Coon has also provided education and training in energy efficient home renovation and home-based renewable energy systems, writing a regular column for the Globe and Mail on the topic. During his time as Policy Director at the Conservation Council, Mr. Coon's work to protect drinking water led to the creation of New Brunswick's Clean Water Act and to the province's Petroleum Product Handling and Storage Regulation. This earned the New Brunswick environmental organization the United Nations Environmental Programme's Global 500 award. He was later awarded a silver medallion from the Canadian Environmental Achievement Awards for his work in advancing public policy on climate change, both provincially and nationally.

Coon has advocated for community-based ecological resource management and land use. He worked with commercial fishermen's organizations to establish the Bay of Fundy Fisheries Council to advance community-based fishery management. His collaboration with the National Farmers Union helped create the first agricultural conservation club in New Brunswick.

He was a founding director of Canada's first community supported agricultural initiative, Harvest Share Co-operative on Keswick Ridge, and co-founded the New Brunswick Community Land Trust.

Political career
Coon ran for the seat of Fredericton South in the Legislative Assembly in the 2014 provincial election, winning the vote. He is the second member of a provincial Green Party to win a seat in a provincial legislature, following Andrew Weaver in British Columbia.

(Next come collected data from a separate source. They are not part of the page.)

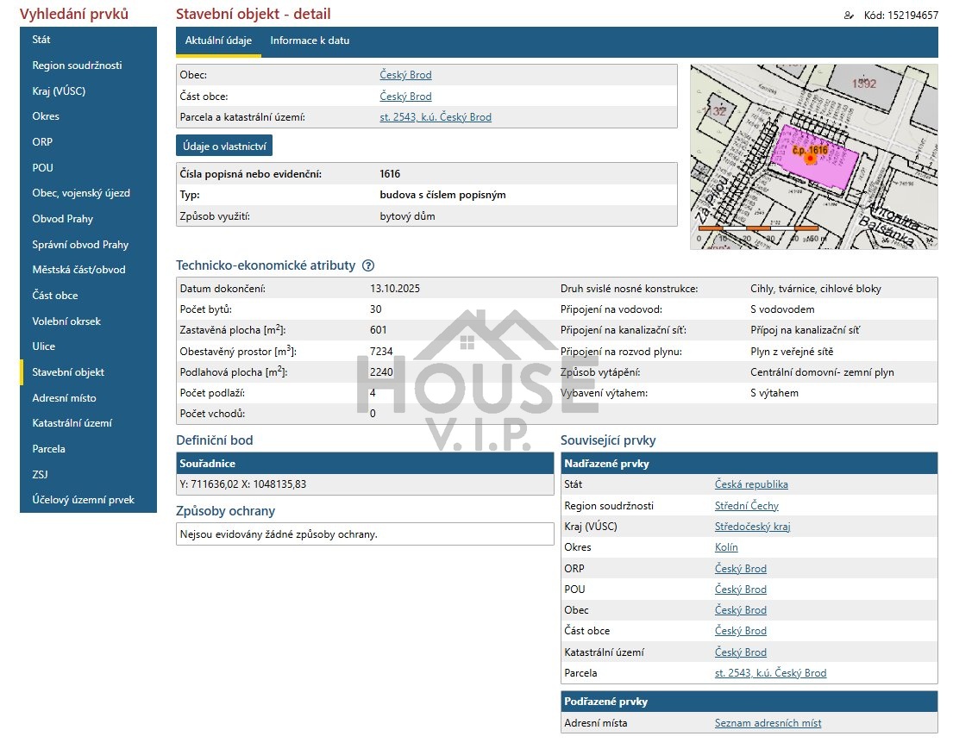The image size is (953, 755).
Task: Select the Aktuální údaje tab
Action: tap(218, 41)
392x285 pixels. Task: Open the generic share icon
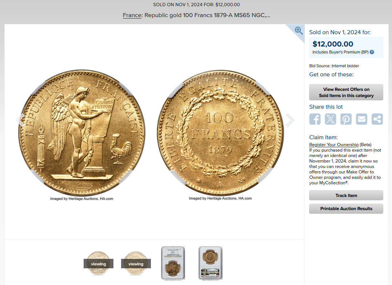pos(377,119)
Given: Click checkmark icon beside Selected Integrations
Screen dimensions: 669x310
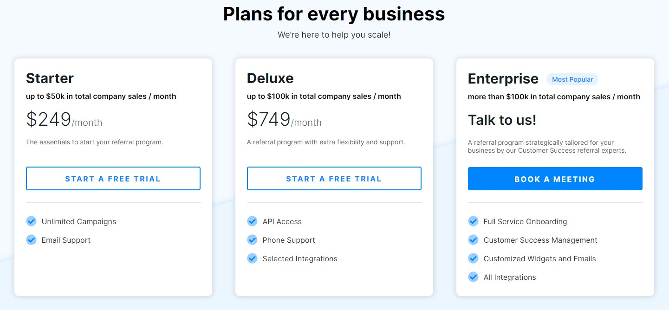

Since his election in 2014, Coon has introduced private member's bills aimed at increasing local food security and expanding local agriculture, creating jobs in energy efficient building renovations and renewable energy, lowering the voting age, protecting citizens against frivolous lawsuits. He has championed improving access to both mental and primary health care, alleviating poverty, the provision of midwifery services, climate action, and forest management that is socially and ecologically sound. He had a bill passed to ensure students in the public school system learn about historical and contemporary relationships with First Nations; implementing one of the Calls to Action of the Truth and Reconciliation Commission.

Coon was successful in securing all party support for adding a code of conduct and a statement on the roles and responsibilities for MLAs to the Standing Rules of the Legislative Assembly.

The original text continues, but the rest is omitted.